**Consignes**:
• a. Dites si chacune des affirmations suivantes concorde avec l'entretien sur la comédie, par oui ou par non, en citant mot pour mot les mots décisifs de l'entretien. (i) Christian Clavier a beaucoup improvisé sur le plateau. (ii) C'est le personnage de Claude Verneuil qui dit « La France, c'est moi ». (iii) Chantal Lauby a créé Les Nuls.
• b. D'après l'entretien sur la comédie, qui est le plus grand exemple en comédie, en France ?
• c. Prolongez l'entretien sur la comédie au-delà de sa dernière phrase.

**Extrait choisi**:
· · ·

Vous n’avez pas de tendresse pour les personnages, mais de l’empathie.

Oui. J’aime tous les personnages du film et je fais tout pour qu’ils soient attachants. Et en même temps, ce qui les rend attachants, ce sont leurs défauts. Le plus grand exemple en comédie, en France, c’est Louis de Funès. C’est un type que tout le monde adore, alors que lorsque l’on regarde de près son personnage, il a peu de qualités. Là, il est très humain et on s’identifie à lui. C’est ça qui nous fait rire. Le bonheur, la gentillesse, ce n’est pas très drôle.

Christian Clavier s’inscrit dans la lignée de de Funès. Il excelle dans les rôles de personnages peu aimables.

Les Bronzés est un bon exemple aussi. C’est un portrait de Français pas forcément formidables même si on les adore. C’est le paradoxe de la comédie: s’attacher à des gens qui ont plein de défauts.
Chantal Lauby et Christian Clavier
Chantal Lauby et Christian Clavier © Copyright Arnaud Borrel

Dans Qu’est-ce qu’on a encore fait au Bon Dieu?, Clavier dit "La France, c’est moi…"

Ce n’est pas Clavier, c’est Claude Verneuil. Il ne faut pas confondre. Les acteurs jouent des rôles. Il joue un personnage de bourgeois catho un peu réac. Ce n’est pas du tout lui. Après les gens pensent que c’est lui, parce qu’il joue tellement bien. Les acteurs y mettent un peu d’eux, mais ils jouent des personnages. Donc c’est Claude Verneuil qui dit "La France, c’est moi". C’est un peu de la provoc. Il dit ça parce qu’il est furieux, il est énervé contre ses gendres. Ce personnage est un Français très amoureux de la France. Depuis mes débuts, j’avais envie de travailler avec lui. C’est un acteur que j’admirais avant de le connaître et maintenant encore plus. C’est un génie de la comédie. Il est incroyablement habité par ses rôles et la vis comica. Dès qu’ils voient sa tête, les gens rient. Alors qu’il a une tête tout à fait normale. C’est ça le talent, le pur talent comique.

Il y a beaucoup d’improvisations sur le tournage?

Avant le tournage, je travaille avec chaque comédien. Je revois tous les dialogues, toutes les scènes. J’ai la chance de travailler avec des comédiens qui sont aussi des auteurs. Clavier a quand même écrit un paquet de comédies, Chantal Lauby a créé Les Nuls, Ary Abittan fait des spectacles, Medi Sadoun a écrit les Kaïra… J’ai vraiment des acteurs qui sont créatifs. Je serais vraiment bête de me priver de leurs talents. J’envoie les dialogues et je suis prêt à leur piquer des idées s’ils en ont une meilleure que les miennes. Par contre, une fois sur le plateau, il n’y a pas eu beaucoup d’improvisations. Il y en a eu un peu avec Christian, mais pas beaucoup, principalement des fins de scène.

· · ·

(Données enregistrées)
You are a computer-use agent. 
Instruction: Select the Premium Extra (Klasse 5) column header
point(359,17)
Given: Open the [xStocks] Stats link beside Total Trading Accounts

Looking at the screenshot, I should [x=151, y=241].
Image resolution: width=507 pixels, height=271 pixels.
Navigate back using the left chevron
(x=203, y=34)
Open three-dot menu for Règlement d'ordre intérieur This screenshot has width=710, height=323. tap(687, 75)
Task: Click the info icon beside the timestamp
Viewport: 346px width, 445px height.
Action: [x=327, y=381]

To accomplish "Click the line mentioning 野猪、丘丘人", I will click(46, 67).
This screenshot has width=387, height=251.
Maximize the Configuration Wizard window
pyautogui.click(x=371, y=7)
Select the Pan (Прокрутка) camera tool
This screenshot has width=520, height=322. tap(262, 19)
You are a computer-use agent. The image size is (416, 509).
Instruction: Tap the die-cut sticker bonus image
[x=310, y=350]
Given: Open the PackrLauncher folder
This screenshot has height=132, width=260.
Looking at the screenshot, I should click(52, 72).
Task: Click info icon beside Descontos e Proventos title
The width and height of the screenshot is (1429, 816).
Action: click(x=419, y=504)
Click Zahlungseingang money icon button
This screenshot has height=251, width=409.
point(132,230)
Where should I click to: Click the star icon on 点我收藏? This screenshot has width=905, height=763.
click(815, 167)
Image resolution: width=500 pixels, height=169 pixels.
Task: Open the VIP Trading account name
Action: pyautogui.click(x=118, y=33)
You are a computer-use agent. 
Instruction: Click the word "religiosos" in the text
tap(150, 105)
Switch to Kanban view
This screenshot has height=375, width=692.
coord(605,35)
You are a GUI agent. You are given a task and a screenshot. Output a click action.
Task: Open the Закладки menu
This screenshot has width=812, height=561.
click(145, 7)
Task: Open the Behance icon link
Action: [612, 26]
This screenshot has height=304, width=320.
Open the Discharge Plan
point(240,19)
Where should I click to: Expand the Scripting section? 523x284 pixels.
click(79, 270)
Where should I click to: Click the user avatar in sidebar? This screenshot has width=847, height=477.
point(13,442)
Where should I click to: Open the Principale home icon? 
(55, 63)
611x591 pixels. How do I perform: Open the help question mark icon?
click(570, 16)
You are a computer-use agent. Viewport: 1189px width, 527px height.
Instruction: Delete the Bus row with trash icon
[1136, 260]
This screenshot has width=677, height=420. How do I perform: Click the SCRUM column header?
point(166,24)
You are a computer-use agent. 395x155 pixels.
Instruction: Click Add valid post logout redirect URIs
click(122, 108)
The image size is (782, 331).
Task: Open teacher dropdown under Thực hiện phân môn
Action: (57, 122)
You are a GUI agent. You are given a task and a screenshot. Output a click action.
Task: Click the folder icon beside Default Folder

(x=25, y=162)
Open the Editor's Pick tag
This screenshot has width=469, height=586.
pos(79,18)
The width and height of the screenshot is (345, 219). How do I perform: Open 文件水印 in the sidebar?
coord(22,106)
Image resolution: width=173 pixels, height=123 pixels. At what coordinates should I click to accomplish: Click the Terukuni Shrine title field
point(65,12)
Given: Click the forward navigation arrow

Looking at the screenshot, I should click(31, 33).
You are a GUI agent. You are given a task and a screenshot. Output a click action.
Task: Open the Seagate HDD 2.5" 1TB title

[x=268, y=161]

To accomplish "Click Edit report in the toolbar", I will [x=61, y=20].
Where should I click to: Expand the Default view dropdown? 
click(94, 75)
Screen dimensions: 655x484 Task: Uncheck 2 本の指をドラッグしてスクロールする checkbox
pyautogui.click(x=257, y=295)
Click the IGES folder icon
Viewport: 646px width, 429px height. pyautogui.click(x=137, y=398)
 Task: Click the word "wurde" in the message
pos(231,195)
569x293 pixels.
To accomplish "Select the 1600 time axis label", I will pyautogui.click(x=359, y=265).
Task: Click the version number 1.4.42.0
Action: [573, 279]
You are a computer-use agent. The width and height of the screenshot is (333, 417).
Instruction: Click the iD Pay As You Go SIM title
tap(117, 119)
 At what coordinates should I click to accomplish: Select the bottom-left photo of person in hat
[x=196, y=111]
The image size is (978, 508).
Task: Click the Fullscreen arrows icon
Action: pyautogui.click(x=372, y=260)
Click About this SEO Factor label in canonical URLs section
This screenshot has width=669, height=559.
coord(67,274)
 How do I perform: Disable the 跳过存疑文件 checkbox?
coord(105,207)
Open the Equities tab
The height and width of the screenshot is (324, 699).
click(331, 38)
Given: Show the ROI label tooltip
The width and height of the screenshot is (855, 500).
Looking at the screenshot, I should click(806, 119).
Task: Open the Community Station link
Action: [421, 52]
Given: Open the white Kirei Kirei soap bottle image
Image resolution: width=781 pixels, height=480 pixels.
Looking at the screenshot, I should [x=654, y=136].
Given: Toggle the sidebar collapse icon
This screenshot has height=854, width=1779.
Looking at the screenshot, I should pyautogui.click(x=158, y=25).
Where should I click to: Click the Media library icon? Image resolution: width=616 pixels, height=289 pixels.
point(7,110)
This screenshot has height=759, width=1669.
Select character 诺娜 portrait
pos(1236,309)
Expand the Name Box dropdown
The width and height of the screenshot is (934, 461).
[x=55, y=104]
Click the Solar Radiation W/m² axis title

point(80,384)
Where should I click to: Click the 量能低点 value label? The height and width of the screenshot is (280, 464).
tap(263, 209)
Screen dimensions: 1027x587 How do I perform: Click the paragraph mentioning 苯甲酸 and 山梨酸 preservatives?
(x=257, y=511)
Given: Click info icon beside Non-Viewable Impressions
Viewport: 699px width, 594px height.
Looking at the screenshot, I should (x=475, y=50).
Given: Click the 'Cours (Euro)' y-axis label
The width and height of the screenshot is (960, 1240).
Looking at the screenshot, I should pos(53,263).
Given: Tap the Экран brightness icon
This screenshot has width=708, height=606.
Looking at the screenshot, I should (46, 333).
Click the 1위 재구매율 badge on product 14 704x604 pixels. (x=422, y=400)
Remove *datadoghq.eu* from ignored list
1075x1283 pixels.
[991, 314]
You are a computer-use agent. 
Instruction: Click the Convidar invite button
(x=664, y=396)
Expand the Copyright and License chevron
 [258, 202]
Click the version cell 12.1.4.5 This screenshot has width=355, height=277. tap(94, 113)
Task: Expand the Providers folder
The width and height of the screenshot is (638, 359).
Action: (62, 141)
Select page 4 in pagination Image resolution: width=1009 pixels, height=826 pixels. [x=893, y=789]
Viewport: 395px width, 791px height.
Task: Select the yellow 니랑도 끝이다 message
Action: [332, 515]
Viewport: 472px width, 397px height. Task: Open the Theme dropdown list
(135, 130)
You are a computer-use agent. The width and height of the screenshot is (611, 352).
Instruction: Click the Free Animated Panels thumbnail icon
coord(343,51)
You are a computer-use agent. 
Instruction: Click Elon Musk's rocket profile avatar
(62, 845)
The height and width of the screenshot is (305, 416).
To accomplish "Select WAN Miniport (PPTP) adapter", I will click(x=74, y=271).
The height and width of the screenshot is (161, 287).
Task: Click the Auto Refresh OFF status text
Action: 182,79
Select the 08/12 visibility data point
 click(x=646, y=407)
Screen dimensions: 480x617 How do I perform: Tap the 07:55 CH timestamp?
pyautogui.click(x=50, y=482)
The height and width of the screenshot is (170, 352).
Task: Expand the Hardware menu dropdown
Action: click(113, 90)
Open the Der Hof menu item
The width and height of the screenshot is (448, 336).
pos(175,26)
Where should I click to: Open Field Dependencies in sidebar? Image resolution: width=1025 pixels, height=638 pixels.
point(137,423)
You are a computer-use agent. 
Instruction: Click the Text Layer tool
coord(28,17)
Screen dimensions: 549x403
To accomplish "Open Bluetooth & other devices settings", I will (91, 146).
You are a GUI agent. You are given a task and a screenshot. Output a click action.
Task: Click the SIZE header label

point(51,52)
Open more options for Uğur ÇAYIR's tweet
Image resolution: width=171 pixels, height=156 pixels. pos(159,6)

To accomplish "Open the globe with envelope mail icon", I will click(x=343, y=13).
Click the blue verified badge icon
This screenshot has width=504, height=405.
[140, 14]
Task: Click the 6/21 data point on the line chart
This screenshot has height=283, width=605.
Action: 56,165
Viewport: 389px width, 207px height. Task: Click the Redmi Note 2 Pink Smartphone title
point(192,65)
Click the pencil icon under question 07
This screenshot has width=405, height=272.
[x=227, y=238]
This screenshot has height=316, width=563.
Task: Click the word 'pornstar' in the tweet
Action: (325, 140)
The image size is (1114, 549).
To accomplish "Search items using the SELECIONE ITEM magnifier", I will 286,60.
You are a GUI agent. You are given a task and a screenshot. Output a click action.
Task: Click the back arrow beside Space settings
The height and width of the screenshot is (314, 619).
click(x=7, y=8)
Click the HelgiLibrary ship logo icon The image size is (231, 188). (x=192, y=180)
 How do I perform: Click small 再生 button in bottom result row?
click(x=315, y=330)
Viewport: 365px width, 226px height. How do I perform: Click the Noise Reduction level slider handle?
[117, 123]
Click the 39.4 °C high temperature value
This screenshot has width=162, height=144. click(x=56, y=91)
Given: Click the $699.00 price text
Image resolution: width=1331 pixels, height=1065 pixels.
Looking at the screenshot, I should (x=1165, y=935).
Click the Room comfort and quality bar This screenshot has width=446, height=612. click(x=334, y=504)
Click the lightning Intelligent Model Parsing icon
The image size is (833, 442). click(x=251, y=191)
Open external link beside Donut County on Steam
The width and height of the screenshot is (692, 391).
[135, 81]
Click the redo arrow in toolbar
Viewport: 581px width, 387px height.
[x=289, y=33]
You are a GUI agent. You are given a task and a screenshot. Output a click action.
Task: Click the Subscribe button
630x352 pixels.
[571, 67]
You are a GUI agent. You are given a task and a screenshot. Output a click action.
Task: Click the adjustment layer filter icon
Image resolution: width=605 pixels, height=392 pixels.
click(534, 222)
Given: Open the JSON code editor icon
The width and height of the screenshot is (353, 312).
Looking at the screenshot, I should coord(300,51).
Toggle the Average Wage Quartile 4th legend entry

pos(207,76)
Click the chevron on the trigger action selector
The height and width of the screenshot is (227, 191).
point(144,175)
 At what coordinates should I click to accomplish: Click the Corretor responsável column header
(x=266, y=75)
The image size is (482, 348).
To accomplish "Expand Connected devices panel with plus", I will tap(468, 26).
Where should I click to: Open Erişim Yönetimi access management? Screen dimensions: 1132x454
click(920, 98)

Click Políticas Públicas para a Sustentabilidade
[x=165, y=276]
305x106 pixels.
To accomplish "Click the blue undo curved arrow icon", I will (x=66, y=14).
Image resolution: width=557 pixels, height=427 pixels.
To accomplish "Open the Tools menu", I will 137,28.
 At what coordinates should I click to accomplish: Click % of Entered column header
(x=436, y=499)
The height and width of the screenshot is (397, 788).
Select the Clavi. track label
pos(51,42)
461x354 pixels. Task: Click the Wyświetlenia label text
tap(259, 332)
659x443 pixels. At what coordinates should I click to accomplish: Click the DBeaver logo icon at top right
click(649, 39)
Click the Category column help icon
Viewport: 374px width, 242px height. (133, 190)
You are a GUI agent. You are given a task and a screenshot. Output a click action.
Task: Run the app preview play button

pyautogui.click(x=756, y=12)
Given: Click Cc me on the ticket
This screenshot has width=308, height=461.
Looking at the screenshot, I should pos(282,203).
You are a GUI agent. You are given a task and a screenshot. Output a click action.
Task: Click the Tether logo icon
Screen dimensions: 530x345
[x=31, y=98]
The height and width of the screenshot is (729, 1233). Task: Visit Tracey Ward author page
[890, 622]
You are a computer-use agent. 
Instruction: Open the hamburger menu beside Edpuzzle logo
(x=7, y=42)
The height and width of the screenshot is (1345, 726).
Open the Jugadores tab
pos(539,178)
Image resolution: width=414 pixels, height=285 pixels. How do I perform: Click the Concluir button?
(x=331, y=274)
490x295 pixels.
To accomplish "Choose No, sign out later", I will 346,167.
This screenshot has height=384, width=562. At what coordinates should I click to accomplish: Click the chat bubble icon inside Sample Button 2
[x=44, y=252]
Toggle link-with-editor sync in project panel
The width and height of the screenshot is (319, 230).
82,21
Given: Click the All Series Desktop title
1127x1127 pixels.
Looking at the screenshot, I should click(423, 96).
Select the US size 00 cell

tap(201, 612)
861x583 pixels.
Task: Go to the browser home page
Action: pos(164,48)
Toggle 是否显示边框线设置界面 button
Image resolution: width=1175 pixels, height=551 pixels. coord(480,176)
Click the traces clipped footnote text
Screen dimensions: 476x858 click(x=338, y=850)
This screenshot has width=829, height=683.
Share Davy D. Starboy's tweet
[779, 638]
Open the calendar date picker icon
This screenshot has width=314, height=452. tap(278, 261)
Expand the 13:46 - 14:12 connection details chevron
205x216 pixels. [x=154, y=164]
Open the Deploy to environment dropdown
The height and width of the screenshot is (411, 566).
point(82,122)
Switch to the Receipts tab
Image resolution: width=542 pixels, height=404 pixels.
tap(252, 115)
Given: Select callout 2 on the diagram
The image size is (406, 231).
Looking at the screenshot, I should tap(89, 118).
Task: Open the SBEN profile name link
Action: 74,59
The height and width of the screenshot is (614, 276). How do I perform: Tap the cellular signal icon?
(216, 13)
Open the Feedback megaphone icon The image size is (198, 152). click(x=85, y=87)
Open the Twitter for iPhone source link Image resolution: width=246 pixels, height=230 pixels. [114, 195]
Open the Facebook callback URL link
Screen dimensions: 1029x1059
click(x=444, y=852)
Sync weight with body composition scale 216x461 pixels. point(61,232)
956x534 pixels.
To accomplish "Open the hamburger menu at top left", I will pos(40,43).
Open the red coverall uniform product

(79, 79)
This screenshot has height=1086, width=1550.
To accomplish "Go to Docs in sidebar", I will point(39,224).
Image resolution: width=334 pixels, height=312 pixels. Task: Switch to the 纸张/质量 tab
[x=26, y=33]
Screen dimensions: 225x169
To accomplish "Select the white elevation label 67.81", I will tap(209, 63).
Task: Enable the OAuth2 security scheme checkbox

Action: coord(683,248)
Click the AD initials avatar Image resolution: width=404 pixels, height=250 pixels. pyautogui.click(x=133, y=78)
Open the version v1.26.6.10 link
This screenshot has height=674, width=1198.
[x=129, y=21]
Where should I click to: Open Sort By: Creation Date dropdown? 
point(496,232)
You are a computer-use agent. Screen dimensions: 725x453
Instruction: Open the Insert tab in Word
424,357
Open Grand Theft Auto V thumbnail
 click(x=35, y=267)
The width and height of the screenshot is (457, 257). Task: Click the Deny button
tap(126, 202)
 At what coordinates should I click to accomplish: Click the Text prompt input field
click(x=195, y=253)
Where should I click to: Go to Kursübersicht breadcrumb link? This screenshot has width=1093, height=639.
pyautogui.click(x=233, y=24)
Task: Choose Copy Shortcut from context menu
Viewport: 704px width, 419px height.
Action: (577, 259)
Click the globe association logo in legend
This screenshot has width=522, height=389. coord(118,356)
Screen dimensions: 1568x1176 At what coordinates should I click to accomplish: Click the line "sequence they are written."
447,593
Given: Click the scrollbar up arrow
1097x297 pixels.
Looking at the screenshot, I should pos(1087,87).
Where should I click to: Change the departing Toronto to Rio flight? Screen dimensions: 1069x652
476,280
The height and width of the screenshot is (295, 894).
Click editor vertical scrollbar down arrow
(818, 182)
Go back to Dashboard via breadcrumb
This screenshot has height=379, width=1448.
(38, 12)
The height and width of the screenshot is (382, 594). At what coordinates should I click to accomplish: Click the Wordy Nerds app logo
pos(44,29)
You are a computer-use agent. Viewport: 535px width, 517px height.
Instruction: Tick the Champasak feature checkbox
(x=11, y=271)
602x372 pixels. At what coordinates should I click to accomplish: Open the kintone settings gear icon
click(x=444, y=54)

· · ·

**Corrigé**:
• a.
(i) Non : « Il y en a eu un peu avec Christian, mais pas beaucoup, principalement des fins de scène. »
(ii) Oui : « Donc c’est Claude Verneuil qui dit "La France, c’est moi". »
(iii) Oui : « Chantal Lauby a créé Les Nuls »

• b. Louis de Funès.

• c.
Vous faites des projections tests?

À chaque film. Pour une comédie, c’est important. Je me mets dans la salle. Je vois le film avec le public. Même s’il n’est pas fini et qu’il a encore des défauts, on voit bien où les gens rient, où ils s’ennuient, où il faut raccourcir, rallonger. Puis je repars au montage et je teste encore deux fois. Après, c’est fini. Sur le premier, j’avais ajouté cinq minutes: les gens riaient tellement qu’on n’entendait pas les dialogues suivants. J’ai dû rallonger les scènes.
Qu'est-ce qu'on a encore fait au Bon Dieu?
Qu'est-ce qu'on a encore fait au Bon Dieu? © Copyright Arnaud Borrel

Y aura-t-il un Bon Dieu 3 si vous trouvez la bonne idée?

Oui. Comme c’est une comédie de personnages, on peut imaginer plein d’histoires. Après, il faut laisser celui-là partir. Si celui-là est un succès, on y pensera vraiment. Il faut qu’on ait une bonne histoire. C’est une bonne histoire qui fait les bons films. C’est ce que j’ai dit au producteur Romain Rojtman. Et on a attendu quatre ans.

La série pourrait-elle prendre dans la même direction que les Tuche, dont le troisième volet se déroule à l’Élysée?

Non, parce que Les Tuche c’est un peu plus énorme. C’est très drôle, mais ce n’est pas crédible. Le Bon Dieu est plus réaliste.